Salah Sakka, a former member of the Gaza city municipality, which serves 500,000 people, said: “Planes, drones and helicopters are overhead [creating tension]. Water and sanitation are a catastrophe. Water and sewage pipes have been destroyed. Hundreds of thousands of people do not have tap water, 220,000 in Jabaliya alone.

“The power company’s lines are down, wires are in the streets [where] . . . debris of bombed buildings is scattered. Shops and offices along Omar Mukhtar Street [Gaza city’s main thoroughfare] have been smashed, particularly those near the government compound.”

Christopher Gunness, spokesman for the UN Relief and Works Agency (UNRWA), said its work depended on whether Hamas halts rocket fire and Israel withdraws. Of the 100,000 displaced people, half are living in UNRWA schools. Before the agency can resume normal work, accommodation will have to be found for the displaced. While looking after them, UNRWA has to carry on with food distribution, and repair or replace 53 damaged or destroyed schools and other facilities.

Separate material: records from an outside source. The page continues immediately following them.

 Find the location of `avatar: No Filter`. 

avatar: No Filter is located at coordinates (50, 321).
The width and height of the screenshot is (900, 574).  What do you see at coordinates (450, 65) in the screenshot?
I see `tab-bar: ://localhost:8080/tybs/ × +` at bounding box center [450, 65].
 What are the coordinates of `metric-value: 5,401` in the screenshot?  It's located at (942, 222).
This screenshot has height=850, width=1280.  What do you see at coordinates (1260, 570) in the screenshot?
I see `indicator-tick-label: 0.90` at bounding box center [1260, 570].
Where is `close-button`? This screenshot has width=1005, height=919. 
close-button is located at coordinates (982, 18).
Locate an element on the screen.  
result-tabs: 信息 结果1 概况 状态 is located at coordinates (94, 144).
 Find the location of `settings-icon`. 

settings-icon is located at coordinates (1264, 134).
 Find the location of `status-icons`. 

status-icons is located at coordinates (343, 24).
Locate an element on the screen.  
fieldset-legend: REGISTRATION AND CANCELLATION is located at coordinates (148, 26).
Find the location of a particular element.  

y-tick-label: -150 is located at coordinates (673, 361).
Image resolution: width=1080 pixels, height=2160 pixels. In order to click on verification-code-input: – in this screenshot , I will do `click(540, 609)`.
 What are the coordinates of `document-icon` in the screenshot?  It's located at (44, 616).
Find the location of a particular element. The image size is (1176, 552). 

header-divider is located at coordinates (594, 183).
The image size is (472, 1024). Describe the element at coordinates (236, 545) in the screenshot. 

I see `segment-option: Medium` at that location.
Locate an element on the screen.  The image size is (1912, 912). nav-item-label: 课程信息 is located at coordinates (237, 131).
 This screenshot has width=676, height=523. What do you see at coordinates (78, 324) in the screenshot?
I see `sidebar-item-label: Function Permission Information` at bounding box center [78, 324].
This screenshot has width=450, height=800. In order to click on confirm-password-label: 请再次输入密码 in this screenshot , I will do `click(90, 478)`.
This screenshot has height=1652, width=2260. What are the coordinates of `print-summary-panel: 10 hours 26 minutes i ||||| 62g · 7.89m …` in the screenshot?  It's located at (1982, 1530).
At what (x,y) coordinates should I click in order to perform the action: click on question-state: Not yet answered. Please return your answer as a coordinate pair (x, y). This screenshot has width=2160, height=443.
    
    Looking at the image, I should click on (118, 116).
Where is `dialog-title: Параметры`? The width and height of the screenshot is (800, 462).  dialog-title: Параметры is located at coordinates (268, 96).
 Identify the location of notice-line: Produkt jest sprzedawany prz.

Israel has rejected accusations by human rights experts and agencies, including, on Saturday, Human Rights Watch, that it has committed war crimes by attacking densely populated urban areas with a variety of highly destructive and toxic munitions. UNRWA’s Gaza operations chief, Irish national John Ging, asked: “Were they war crimes that resulted in the deaths of the innocent during the conflict? The question has to be answered.”